→ **What is being asked**
Only lines holding the word "Open" should be copied from the material.

[Given records]

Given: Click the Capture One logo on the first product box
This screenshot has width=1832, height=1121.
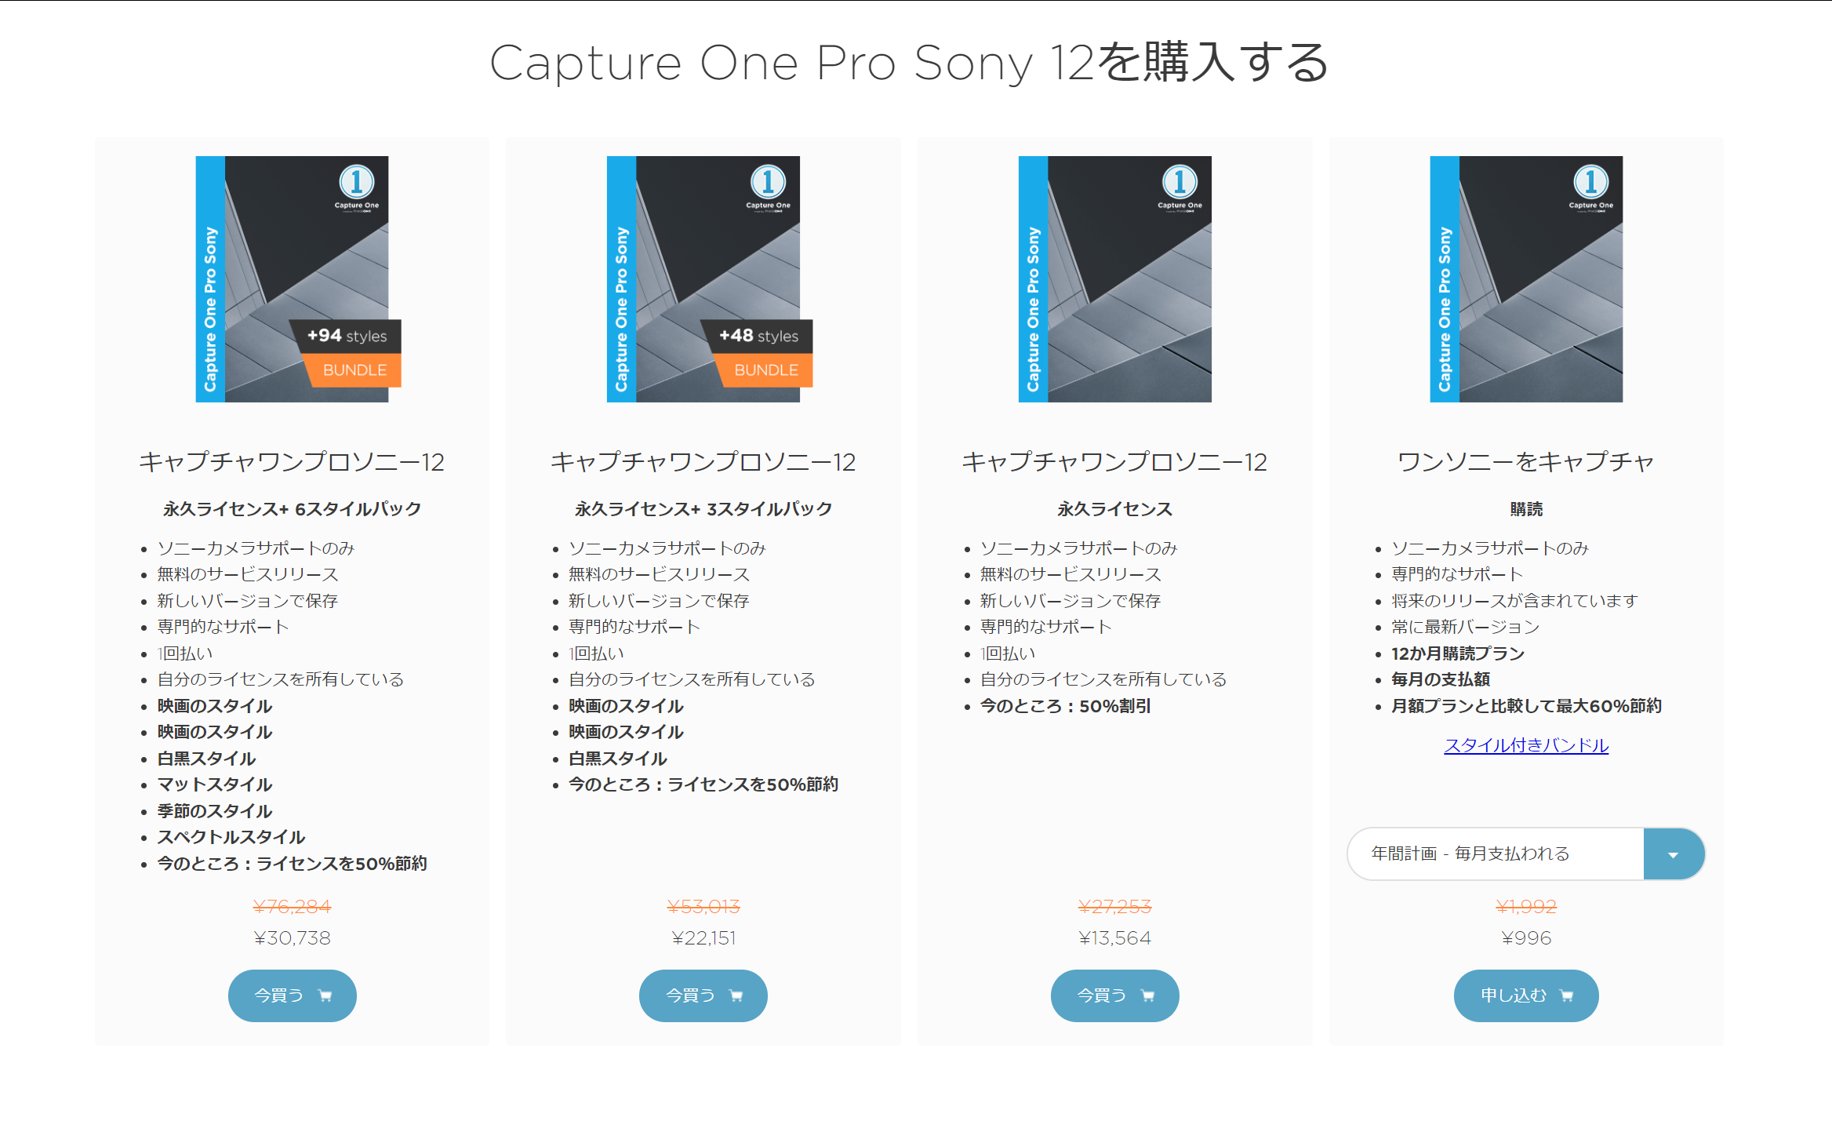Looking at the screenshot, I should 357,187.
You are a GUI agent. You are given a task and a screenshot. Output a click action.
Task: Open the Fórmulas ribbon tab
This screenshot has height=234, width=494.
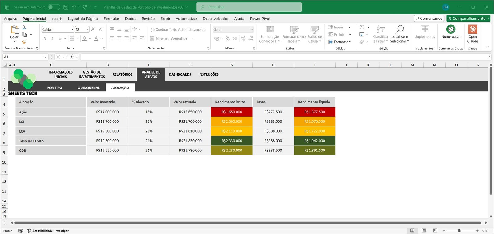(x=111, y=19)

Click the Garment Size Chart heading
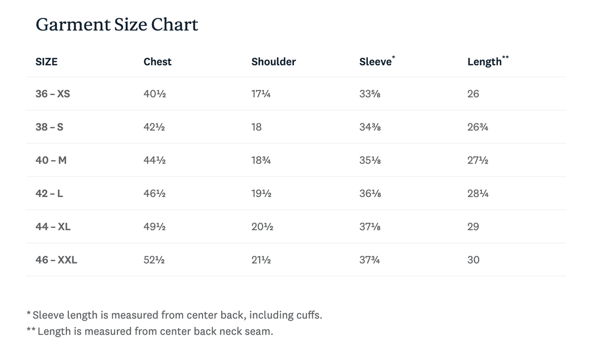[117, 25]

[/Given records]
[Given records]

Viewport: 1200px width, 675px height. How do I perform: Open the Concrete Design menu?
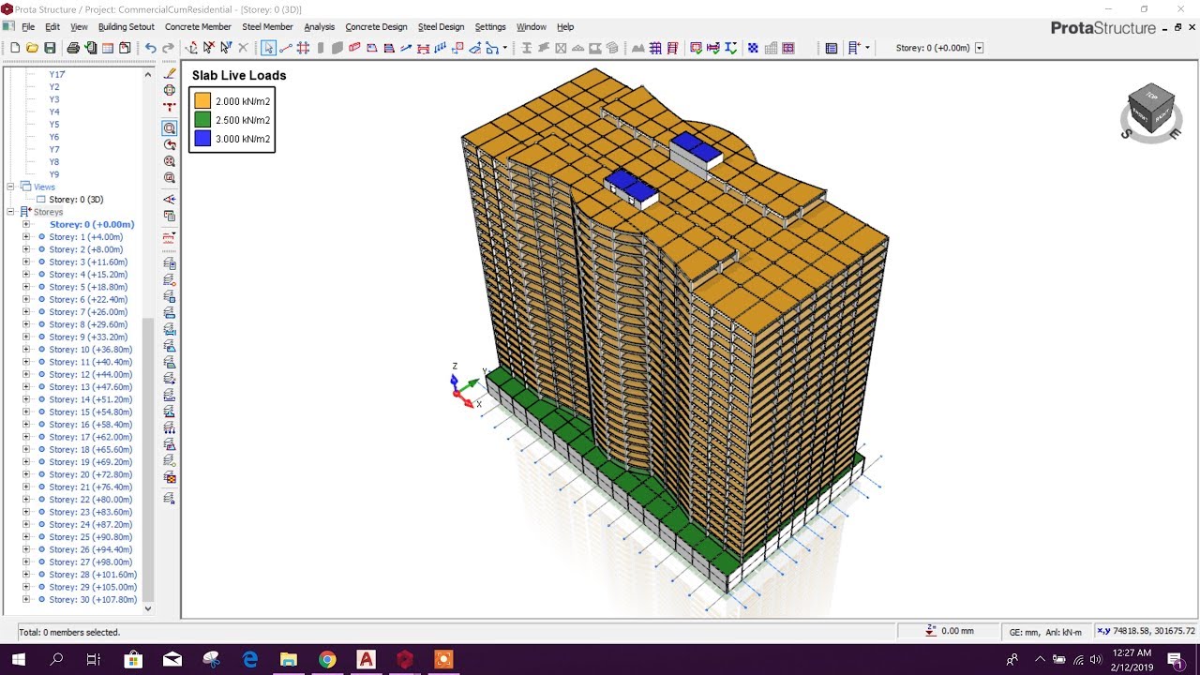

[/Given records]

→ **Expected answer**
Task: Open the Fórmulas ribbon tab
Viewport: 1200px width, 675px height. How do I perform: Open the Concrete Design menu?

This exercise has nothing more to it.